As I noted above, I've already checked in one change to the resolver's
behavior. It might also be worth seeing what happens with a massive
StepScore, so I've pegged it at
10000 on my computer
to see whether the results I get are noticeably worse.
The third item above -- the fact that aptitude needs to do more work
to understand which packages can't be installed -- is interesting.
The Sudoku solver is very proactive about this: it keeps track at all
times of which cell values are legal, and updates these sets every
time it transitions.
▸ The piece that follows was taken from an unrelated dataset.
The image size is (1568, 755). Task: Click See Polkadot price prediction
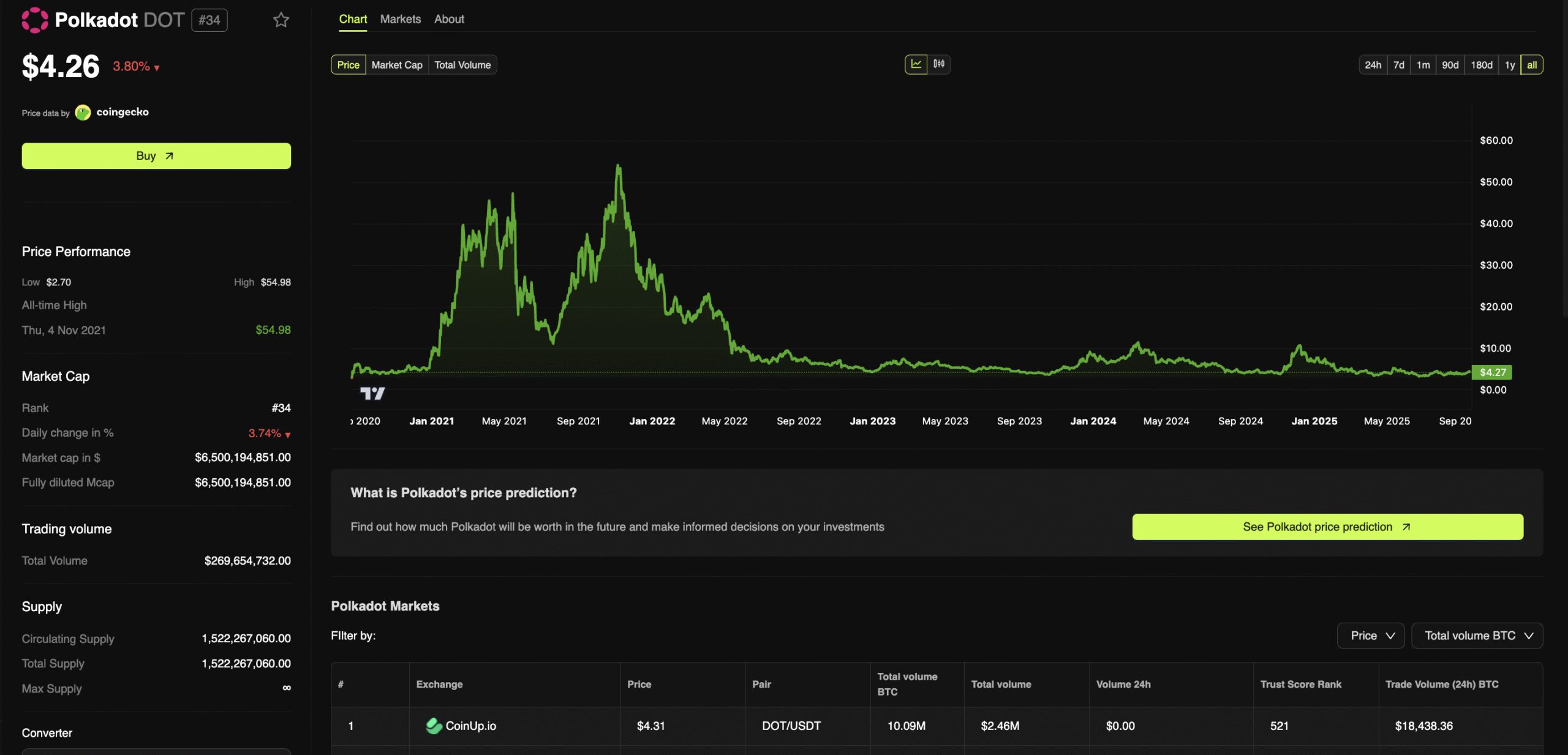pos(1327,527)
In contrast, aptitude constantly re-checks all
moves it could make to see which ones are
I think that the resolver's speed could be boosted a little by doing the following:
Cache the currently legal solutions of each dependency at the time it's inserted into the queue.
When a new search node is generated by resolving a dependency, drop the formerly legal
movesthat are knocked out (for instance, by installing a different version of the same package).
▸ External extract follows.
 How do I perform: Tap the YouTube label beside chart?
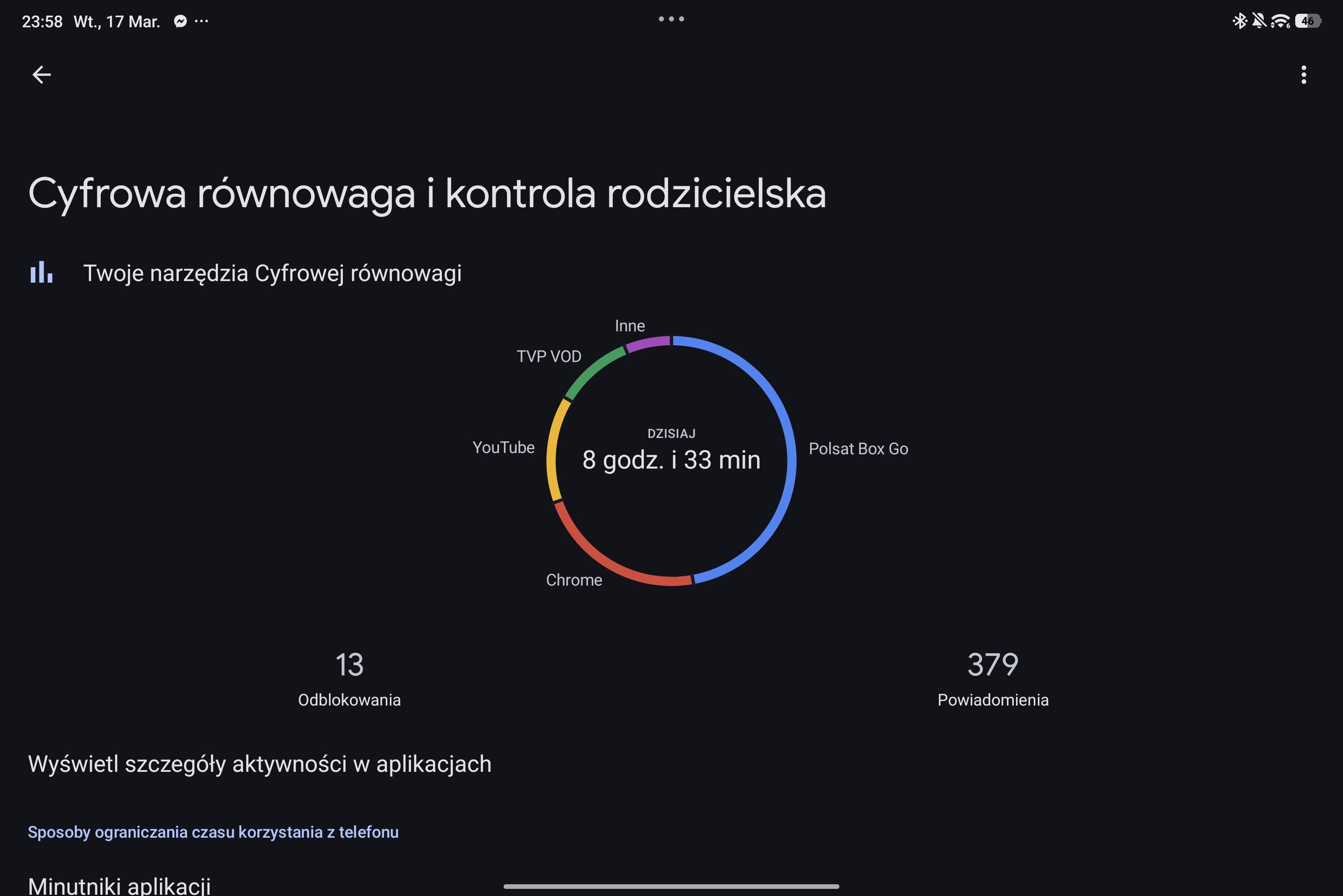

Come up with a quick way of re-testing new conflicts (the global list of dead-ends) so that search nodes that are already in the queue can be checked against the conflicts that were added since they were queued.
These changes won't make aptitude able to solve problems that it couldn't solve before, or at least not very many of them, but they should make the resolver faster on every problem it encounters. However, I don't think I want to actually implement them. It would be tricky to confirm that the resolver got faster on real dependency problems (since it's normally almost instantaneous), the changes would make the resolver code more complex and fragile (less readable, less maintainable), and there's a real chance of breaking something. Unless there are cases where the resolver is currently too slow on real package archives that don't involve an exponential blowup, I'm going to shelve the idea for now.